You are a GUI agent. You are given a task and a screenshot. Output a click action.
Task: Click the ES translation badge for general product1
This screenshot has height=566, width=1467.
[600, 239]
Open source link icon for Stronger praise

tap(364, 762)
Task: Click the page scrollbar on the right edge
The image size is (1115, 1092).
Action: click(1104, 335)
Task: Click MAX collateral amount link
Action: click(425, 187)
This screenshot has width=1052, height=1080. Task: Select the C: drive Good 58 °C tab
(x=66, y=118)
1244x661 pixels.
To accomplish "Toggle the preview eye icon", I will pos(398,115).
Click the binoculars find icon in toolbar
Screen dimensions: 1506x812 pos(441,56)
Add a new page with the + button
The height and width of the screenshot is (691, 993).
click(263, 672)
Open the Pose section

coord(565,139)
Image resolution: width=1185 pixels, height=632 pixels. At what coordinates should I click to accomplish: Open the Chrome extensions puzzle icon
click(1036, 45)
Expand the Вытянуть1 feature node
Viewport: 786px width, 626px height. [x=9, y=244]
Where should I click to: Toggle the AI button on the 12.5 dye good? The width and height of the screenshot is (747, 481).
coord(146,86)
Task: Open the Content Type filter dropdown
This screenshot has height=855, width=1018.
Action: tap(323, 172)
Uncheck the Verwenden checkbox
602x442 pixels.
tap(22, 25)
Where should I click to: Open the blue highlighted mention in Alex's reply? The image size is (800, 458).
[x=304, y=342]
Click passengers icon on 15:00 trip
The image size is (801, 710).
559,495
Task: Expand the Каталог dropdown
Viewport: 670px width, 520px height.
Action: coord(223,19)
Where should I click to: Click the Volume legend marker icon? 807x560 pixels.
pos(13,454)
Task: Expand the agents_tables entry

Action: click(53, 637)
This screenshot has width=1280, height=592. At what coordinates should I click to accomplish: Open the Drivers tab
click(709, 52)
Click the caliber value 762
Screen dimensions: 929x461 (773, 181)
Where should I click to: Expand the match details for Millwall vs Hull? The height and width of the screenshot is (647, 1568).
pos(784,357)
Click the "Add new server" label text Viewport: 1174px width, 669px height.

#### Problem statement
Sift the material for lines that include the word "dropdown", and copy each one.

#### Result
Task: Open the Content Type filter dropdown
Task: Expand the Каталог dropdown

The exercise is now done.